▶ Your instructions
Starting at the line holding "Task: Select the" and finishing at the line holding "Click the Email and Website info icon", transcribe the material exactly, keeping both ends but no pictures.

----- Data to process -----

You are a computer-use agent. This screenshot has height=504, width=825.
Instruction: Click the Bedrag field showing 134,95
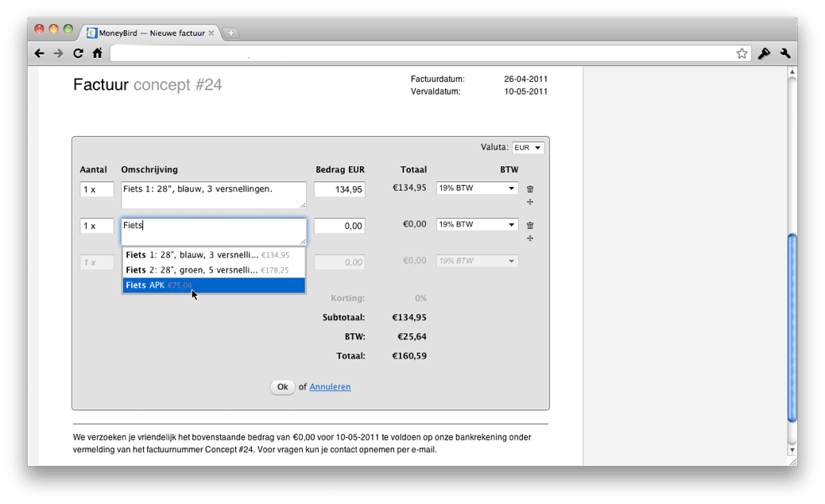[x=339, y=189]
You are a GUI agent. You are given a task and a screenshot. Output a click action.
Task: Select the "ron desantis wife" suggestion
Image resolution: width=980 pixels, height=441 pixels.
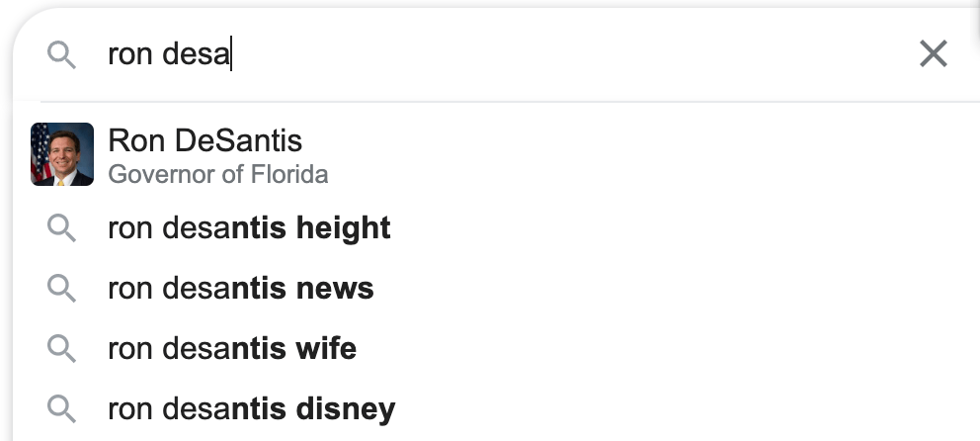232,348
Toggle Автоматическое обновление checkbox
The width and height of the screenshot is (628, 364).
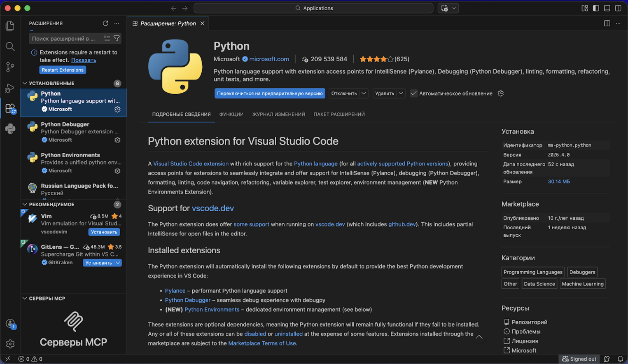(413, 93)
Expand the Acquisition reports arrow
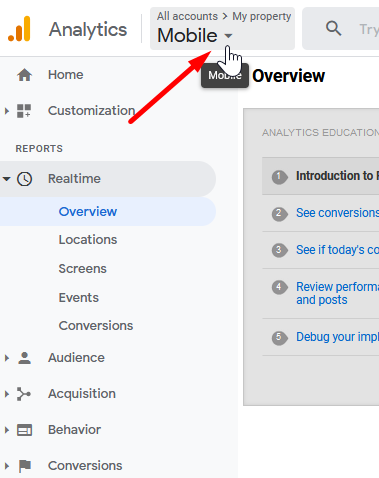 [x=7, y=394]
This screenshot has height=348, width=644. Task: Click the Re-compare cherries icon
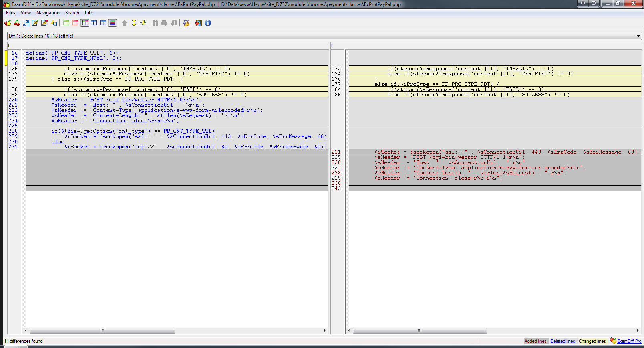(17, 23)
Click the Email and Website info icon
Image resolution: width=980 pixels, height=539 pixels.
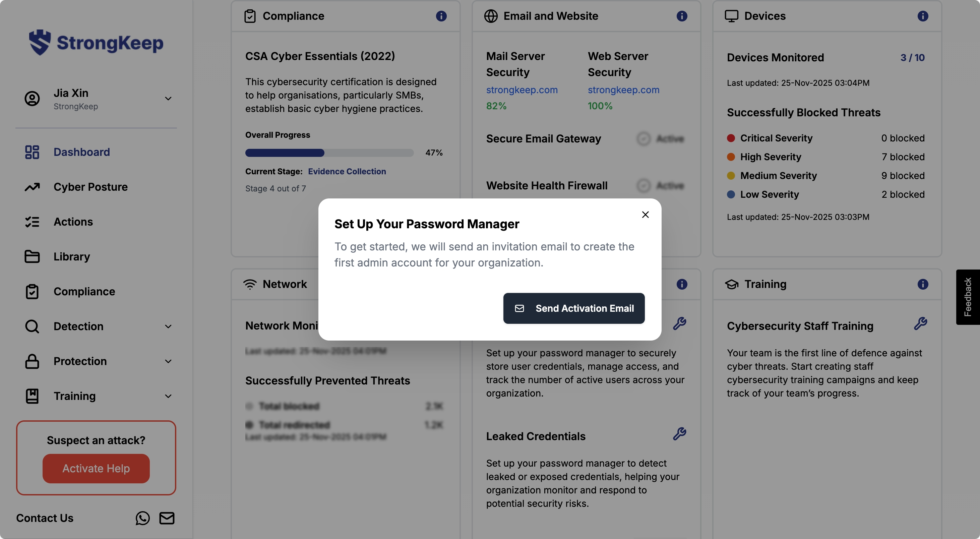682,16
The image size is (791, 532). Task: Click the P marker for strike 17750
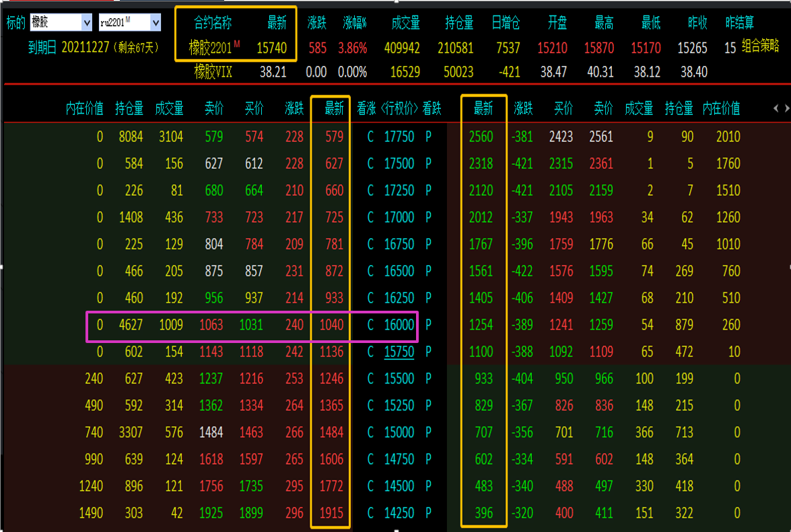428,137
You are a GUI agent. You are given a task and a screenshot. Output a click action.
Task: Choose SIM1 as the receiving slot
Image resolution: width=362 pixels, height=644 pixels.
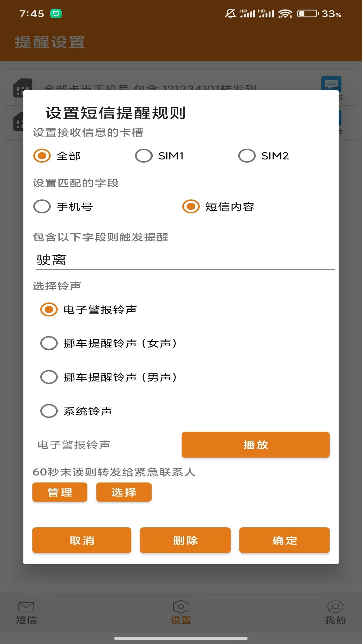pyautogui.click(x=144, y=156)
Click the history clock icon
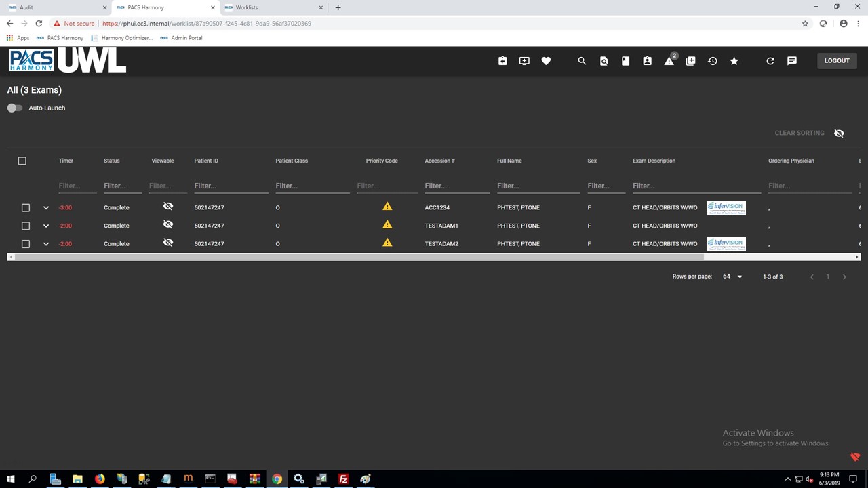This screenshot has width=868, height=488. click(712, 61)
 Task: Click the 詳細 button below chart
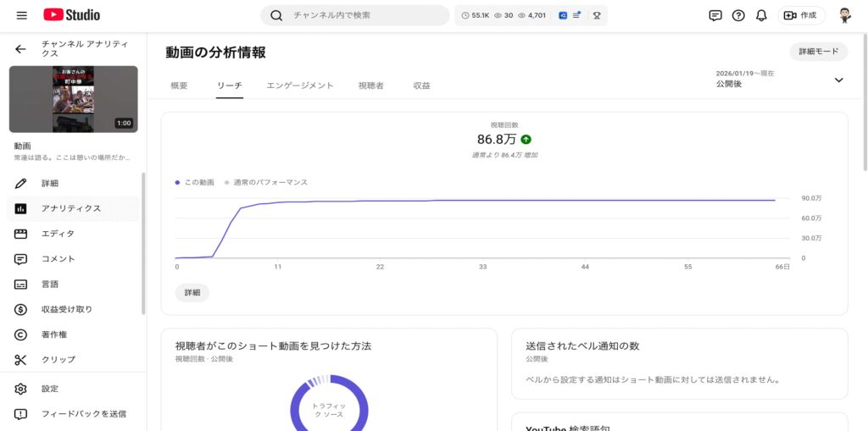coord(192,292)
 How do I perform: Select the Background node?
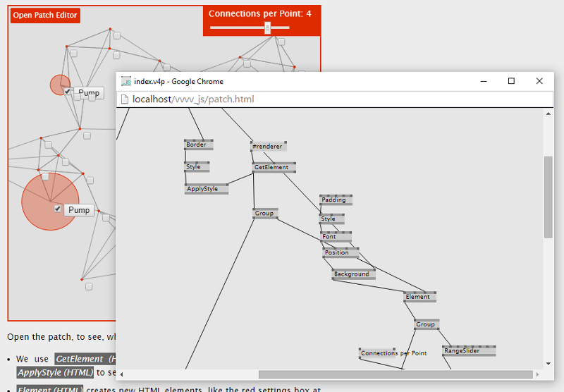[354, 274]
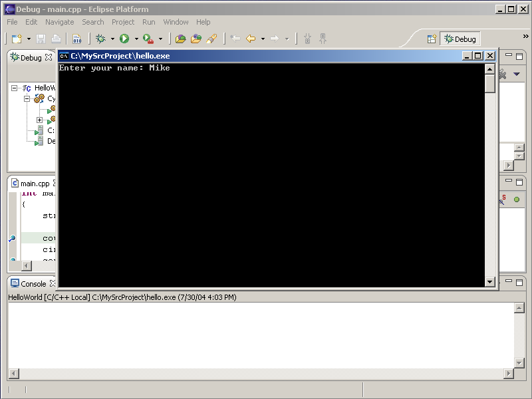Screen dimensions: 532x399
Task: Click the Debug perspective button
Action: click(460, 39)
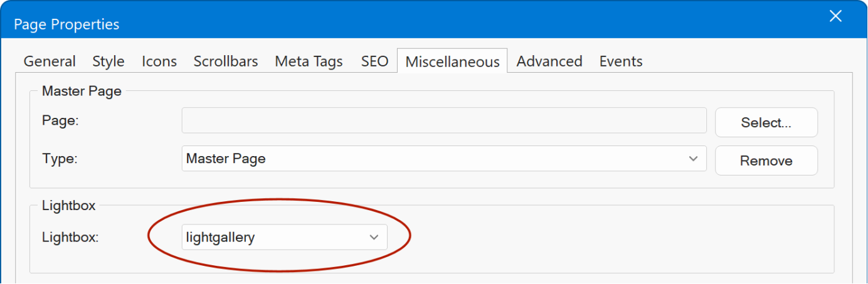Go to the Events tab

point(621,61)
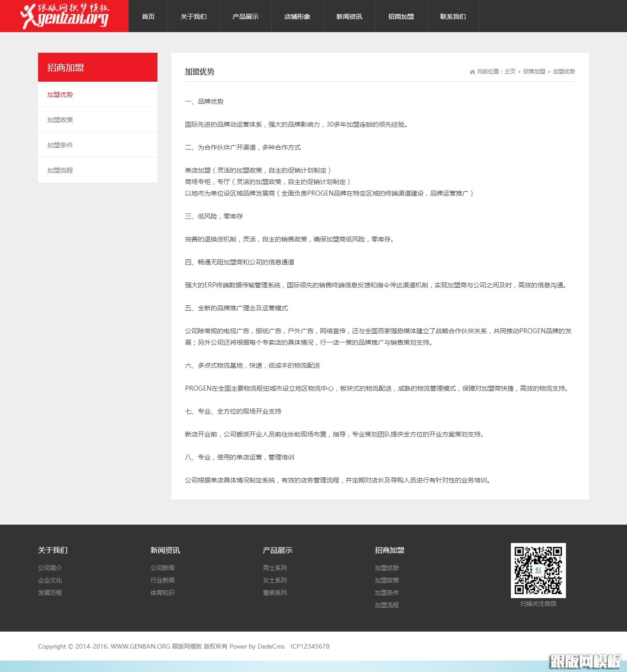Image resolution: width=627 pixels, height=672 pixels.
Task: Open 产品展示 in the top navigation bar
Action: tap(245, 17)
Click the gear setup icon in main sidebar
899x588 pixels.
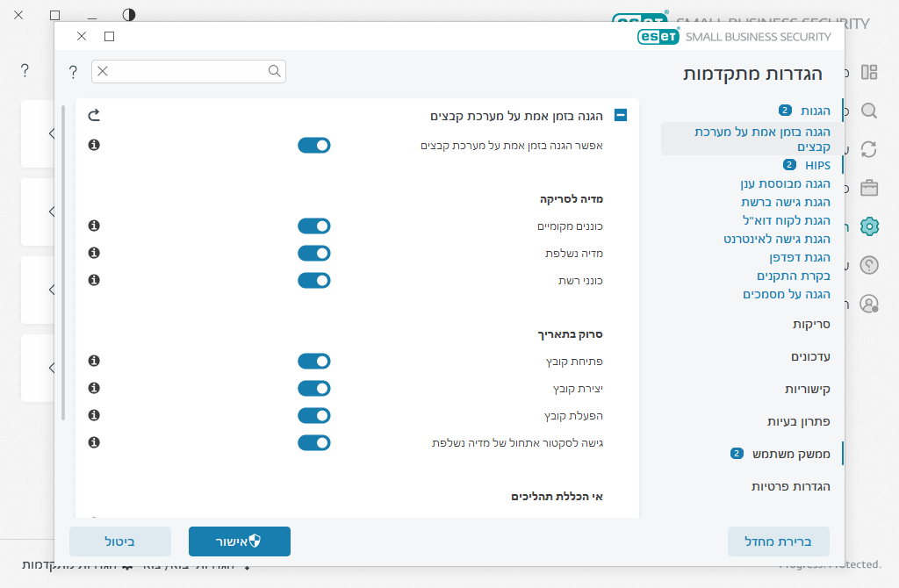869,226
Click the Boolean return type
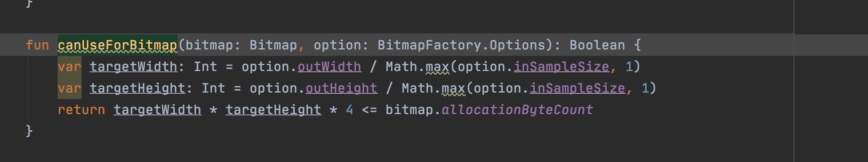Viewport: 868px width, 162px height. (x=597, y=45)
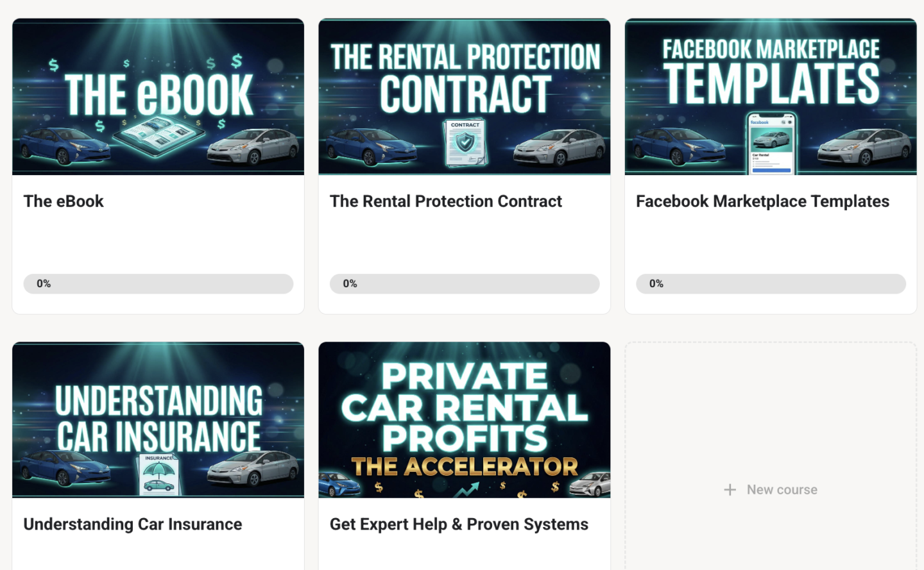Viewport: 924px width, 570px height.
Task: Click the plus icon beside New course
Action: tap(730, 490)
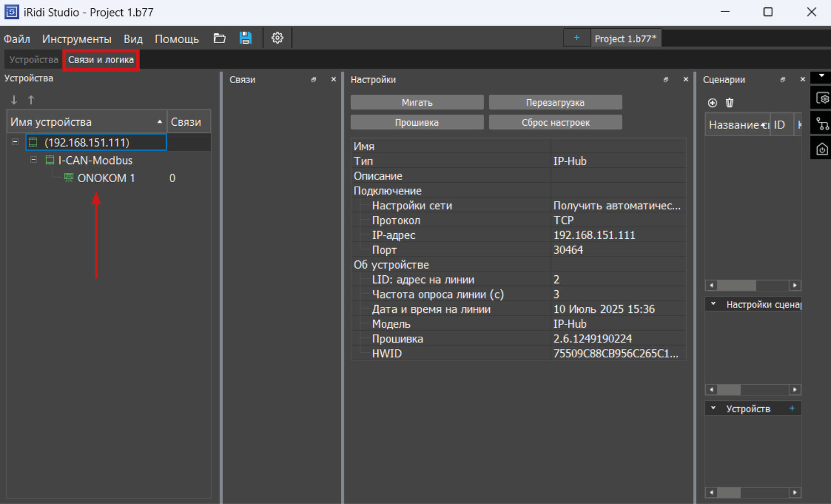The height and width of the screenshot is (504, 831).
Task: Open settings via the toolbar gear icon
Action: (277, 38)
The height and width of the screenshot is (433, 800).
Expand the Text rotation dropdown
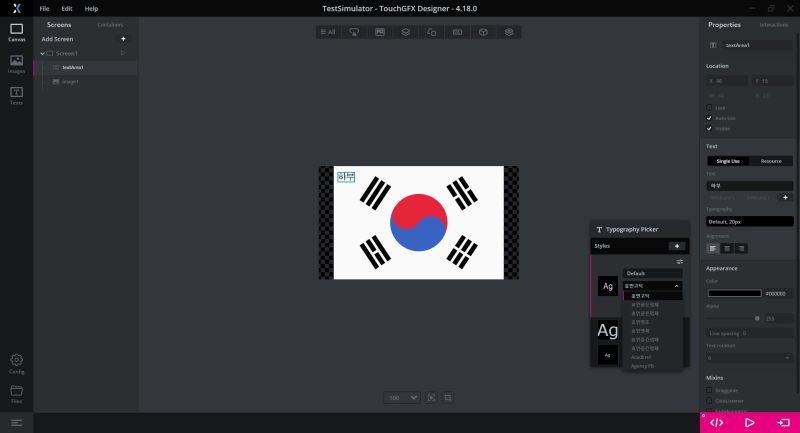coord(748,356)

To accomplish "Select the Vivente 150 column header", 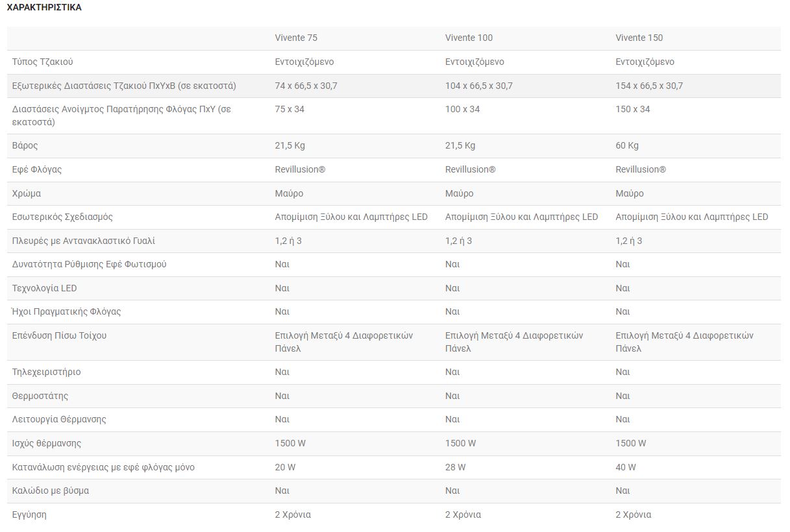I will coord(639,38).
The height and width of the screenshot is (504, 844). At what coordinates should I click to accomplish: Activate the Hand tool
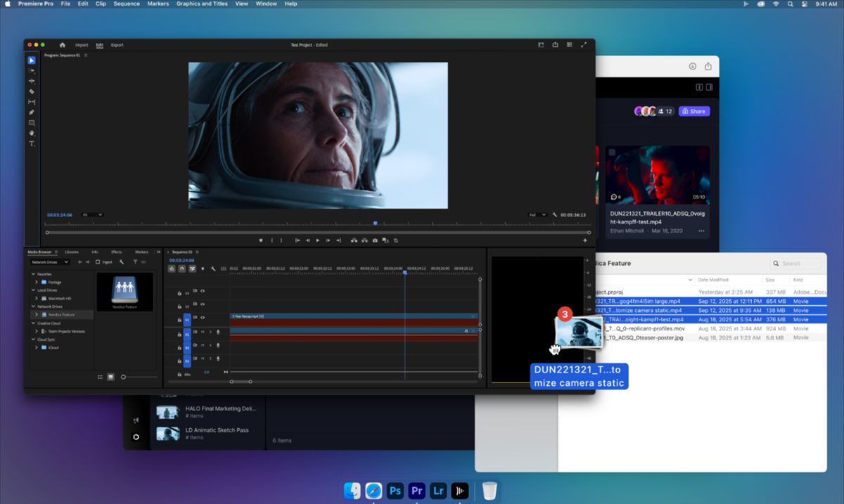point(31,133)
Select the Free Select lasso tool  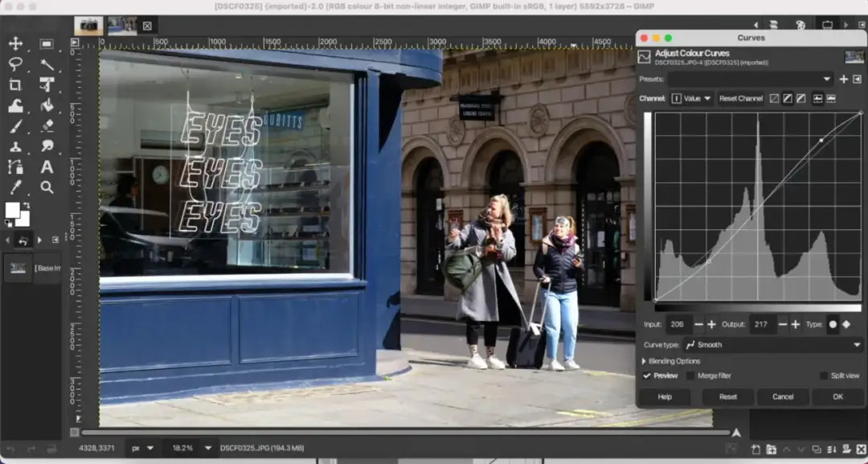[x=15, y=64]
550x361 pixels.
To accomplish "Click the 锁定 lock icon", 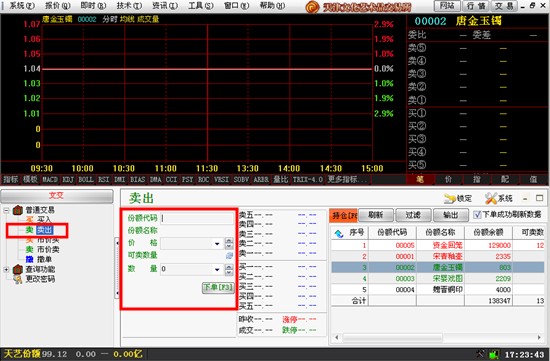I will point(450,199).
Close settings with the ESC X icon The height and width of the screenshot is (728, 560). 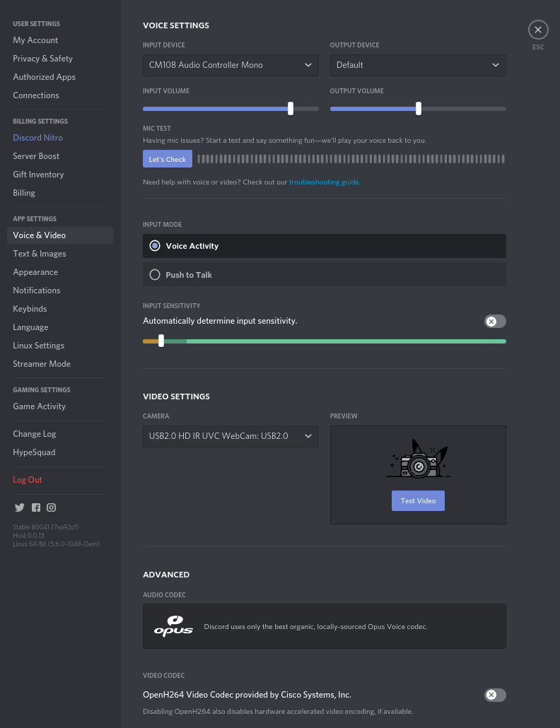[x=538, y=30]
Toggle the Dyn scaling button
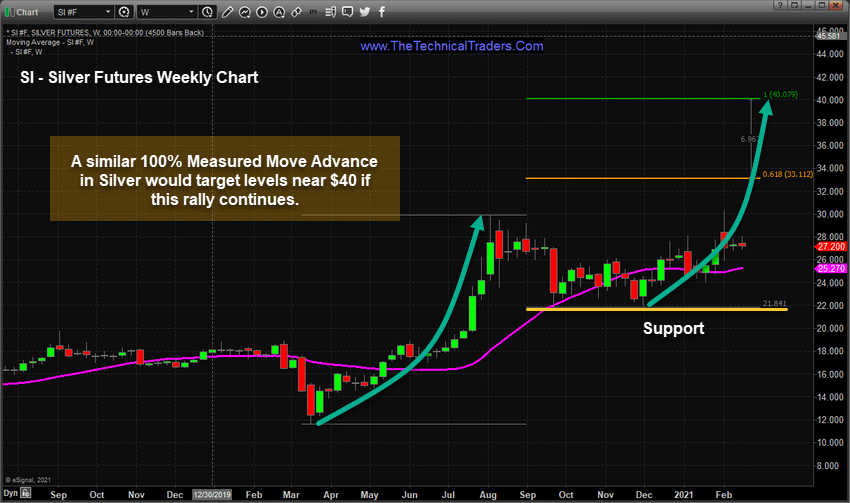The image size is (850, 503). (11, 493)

-----

▶ Solved problem
Task: Select the "ron desantis wife" suggestion
Image resolution: width=980 pixels, height=441 pixels.
232,348
Toggle Автоматическое обновление checkbox
The width and height of the screenshot is (628, 364).
(413, 93)
Expand the Acquisition reports arrow
 [x=7, y=394]
This screenshot has height=348, width=644. Task: Click the Re-compare cherries icon
(17, 23)
Click the Email and Website info icon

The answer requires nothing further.